--- START OF Given entries ---
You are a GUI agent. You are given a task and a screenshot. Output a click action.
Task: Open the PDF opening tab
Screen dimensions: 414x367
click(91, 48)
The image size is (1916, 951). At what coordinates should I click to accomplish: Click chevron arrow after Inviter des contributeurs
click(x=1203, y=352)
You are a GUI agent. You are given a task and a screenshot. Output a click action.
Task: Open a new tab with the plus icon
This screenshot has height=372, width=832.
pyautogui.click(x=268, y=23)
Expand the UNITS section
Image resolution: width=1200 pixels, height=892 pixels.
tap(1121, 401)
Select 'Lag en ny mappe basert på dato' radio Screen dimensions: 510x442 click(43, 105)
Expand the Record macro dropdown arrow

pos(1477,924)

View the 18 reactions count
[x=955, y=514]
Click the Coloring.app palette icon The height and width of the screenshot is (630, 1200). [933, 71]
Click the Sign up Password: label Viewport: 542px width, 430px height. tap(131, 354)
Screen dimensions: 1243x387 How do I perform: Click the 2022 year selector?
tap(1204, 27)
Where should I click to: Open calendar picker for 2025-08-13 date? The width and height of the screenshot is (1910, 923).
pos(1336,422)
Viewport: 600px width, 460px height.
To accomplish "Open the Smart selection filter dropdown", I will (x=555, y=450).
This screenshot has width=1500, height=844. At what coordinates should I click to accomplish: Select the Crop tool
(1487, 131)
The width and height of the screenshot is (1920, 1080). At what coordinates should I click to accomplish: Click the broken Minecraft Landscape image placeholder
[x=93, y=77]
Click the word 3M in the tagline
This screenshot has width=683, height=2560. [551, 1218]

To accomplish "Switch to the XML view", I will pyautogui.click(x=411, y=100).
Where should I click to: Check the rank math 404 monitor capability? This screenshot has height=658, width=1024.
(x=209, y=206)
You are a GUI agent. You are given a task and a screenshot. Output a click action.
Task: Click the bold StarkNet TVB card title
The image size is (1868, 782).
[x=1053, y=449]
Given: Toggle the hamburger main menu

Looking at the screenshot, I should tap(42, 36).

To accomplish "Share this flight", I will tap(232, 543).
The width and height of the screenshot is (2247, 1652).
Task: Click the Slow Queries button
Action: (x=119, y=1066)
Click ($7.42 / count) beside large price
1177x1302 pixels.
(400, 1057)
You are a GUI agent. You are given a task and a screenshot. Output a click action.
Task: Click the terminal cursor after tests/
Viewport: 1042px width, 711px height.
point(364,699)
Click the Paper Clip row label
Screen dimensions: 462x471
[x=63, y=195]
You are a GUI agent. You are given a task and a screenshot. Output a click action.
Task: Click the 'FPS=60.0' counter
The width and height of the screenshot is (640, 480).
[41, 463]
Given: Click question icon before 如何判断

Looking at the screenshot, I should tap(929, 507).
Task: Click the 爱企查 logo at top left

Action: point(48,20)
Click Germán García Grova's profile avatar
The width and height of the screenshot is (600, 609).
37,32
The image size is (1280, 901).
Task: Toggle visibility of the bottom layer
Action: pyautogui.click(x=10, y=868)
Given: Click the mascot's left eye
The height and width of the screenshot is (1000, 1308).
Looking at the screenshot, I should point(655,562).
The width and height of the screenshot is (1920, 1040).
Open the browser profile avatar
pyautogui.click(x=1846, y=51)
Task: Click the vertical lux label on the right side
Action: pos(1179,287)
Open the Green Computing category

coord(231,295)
--- END OF Given entries ---
Please copy out every line of the listing above without changing anything.

You are a GUI agent. You are given a task and a screenshot. Output a click action.
Task: Open the PDF opening tab
Screen dimensions: 414x367
click(91, 48)
The image size is (1916, 951). At what coordinates should I click to accomplish: Click chevron arrow after Inviter des contributeurs
click(x=1203, y=352)
You are a GUI agent. You are given a task and a screenshot. Output a click action.
Task: Open a new tab with the plus icon
This screenshot has height=372, width=832.
pyautogui.click(x=268, y=23)
Expand the UNITS section
Image resolution: width=1200 pixels, height=892 pixels.
tap(1121, 401)
Select 'Lag en ny mappe basert på dato' radio Screen dimensions: 510x442 click(43, 105)
Expand the Record macro dropdown arrow

pos(1477,924)

View the 18 reactions count
[x=955, y=514]
Click the Coloring.app palette icon The height and width of the screenshot is (630, 1200). [933, 71]
Click the Sign up Password: label Viewport: 542px width, 430px height. tap(131, 354)
Screen dimensions: 1243x387 How do I perform: Click the 2022 year selector?
tap(1204, 27)
Where should I click to: Open calendar picker for 2025-08-13 date? The width and height of the screenshot is (1910, 923).
pos(1336,422)
Viewport: 600px width, 460px height.
To accomplish "Open the Smart selection filter dropdown", I will (x=555, y=450).
This screenshot has width=1500, height=844. At what coordinates should I click to accomplish: Select the Crop tool
(1487, 131)
The width and height of the screenshot is (1920, 1080). At what coordinates should I click to accomplish: Click the broken Minecraft Landscape image placeholder
[x=93, y=77]
Click the word 3M in the tagline
This screenshot has width=683, height=2560. [551, 1218]

To accomplish "Switch to the XML view", I will pyautogui.click(x=411, y=100).
Where should I click to: Check the rank math 404 monitor capability? This screenshot has height=658, width=1024.
(x=209, y=206)
You are a GUI agent. You are given a task and a screenshot. Output a click action.
Task: Click the bold StarkNet TVB card title
The image size is (1868, 782).
[x=1053, y=449]
Given: Toggle the hamburger main menu

Looking at the screenshot, I should tap(42, 36).

To accomplish "Share this flight", I will tap(232, 543).
The width and height of the screenshot is (2247, 1652).
Task: Click the Slow Queries button
Action: (x=119, y=1066)
Click ($7.42 / count) beside large price
1177x1302 pixels.
(400, 1057)
You are a GUI agent. You are given a task and a screenshot. Output a click action.
Task: Click the terminal cursor after tests/
Viewport: 1042px width, 711px height.
point(364,699)
Click the Paper Clip row label
Screen dimensions: 462x471
[x=63, y=195]
You are a GUI agent. You are given a task and a screenshot. Output a click action.
Task: Click the 'FPS=60.0' counter
The width and height of the screenshot is (640, 480).
[41, 463]
Given: Click question icon before 如何判断

Looking at the screenshot, I should tap(929, 507).
Task: Click the 爱企查 logo at top left

Action: point(48,20)
Click Germán García Grova's profile avatar
The width and height of the screenshot is (600, 609).
37,32
The image size is (1280, 901).
Task: Toggle visibility of the bottom layer
Action: pyautogui.click(x=10, y=868)
Given: Click the mascot's left eye
The height and width of the screenshot is (1000, 1308).
Looking at the screenshot, I should point(655,562).
The width and height of the screenshot is (1920, 1040).
Open the browser profile avatar
pyautogui.click(x=1846, y=51)
Task: Click the vertical lux label on the right side
Action: pos(1179,287)
Open the Green Computing category

coord(231,295)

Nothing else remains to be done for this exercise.